▶ TESTO DEL DOCUMENTO
Il Segretario del Sindacato dei Dirigenti Medici commenta le risorse stanziate per la sanità nella bozza del Recovery Plan: «Per interventi strutturali, finanziamento nuovi contratti e informatizzazione ne sarebbero serviti almeno 50». Anche il Ministro Speranza si dice deluso
Il 4,3% delle risorse del programma europeo Next Generation riservate alla sanità italiana corrisponde ad un investimento «troppo basso rispetto alle nostre esigenze» e rappresentano un «fatto grave» ma non «inatteso». Almeno per quanto riguarda Anaao-Assomed che «ha da subito, ma invano, chiesto i 37 miliardi del MES, temendo che nella ripartizione del fondo generale la sanità pubblica avrebbe fatto, tra tanti vasi di ferro, il vaso di coccio, cui destinare le briciole, se non gli avanzi».

▶ COSA FARE
Secondo il testo del documento, quanti miliardi del MES ha chiesto Anaao-Assomed?

▶ ESTRATTI ELENCO
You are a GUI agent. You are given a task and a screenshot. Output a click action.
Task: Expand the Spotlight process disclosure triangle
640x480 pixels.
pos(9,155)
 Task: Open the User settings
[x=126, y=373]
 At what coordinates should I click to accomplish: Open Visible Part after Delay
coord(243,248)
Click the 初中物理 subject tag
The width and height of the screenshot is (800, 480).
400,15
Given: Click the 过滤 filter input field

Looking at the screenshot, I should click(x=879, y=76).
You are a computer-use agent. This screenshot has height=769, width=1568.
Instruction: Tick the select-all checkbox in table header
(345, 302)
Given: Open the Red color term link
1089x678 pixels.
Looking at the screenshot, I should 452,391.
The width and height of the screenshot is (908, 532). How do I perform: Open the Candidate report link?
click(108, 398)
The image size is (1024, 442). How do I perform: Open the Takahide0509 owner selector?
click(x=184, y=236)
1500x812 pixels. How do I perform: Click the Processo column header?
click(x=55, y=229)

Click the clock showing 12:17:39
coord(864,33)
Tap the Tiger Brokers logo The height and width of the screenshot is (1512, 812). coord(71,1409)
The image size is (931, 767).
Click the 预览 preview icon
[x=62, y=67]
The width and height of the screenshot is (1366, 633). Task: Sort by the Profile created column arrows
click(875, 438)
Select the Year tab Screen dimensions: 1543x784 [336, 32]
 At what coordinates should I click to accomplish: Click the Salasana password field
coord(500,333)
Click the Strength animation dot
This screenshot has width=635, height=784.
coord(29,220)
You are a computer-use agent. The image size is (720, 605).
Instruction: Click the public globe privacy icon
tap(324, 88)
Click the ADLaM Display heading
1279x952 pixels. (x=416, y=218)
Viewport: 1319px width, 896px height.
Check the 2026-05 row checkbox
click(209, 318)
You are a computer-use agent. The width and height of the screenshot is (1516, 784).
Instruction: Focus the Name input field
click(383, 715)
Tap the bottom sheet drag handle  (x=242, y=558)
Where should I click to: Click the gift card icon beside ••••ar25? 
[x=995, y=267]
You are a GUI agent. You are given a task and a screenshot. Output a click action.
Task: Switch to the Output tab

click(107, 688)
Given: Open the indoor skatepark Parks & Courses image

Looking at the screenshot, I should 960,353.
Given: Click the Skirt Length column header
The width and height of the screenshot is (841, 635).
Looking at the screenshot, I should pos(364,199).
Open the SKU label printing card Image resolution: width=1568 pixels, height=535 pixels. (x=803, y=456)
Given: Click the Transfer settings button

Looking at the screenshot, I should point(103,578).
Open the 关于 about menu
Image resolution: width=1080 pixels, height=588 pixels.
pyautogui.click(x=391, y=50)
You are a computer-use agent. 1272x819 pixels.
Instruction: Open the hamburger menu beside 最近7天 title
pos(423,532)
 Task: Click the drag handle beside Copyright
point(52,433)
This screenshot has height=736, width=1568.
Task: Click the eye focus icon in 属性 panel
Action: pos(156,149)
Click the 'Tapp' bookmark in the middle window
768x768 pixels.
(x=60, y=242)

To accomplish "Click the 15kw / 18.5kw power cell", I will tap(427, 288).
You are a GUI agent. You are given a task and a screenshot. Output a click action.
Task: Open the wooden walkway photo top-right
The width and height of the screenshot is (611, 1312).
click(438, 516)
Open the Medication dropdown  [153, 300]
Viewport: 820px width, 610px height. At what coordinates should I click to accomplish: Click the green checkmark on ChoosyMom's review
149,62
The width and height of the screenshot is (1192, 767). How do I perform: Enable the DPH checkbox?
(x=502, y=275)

▶ SOLUZIONE
37 miliardi.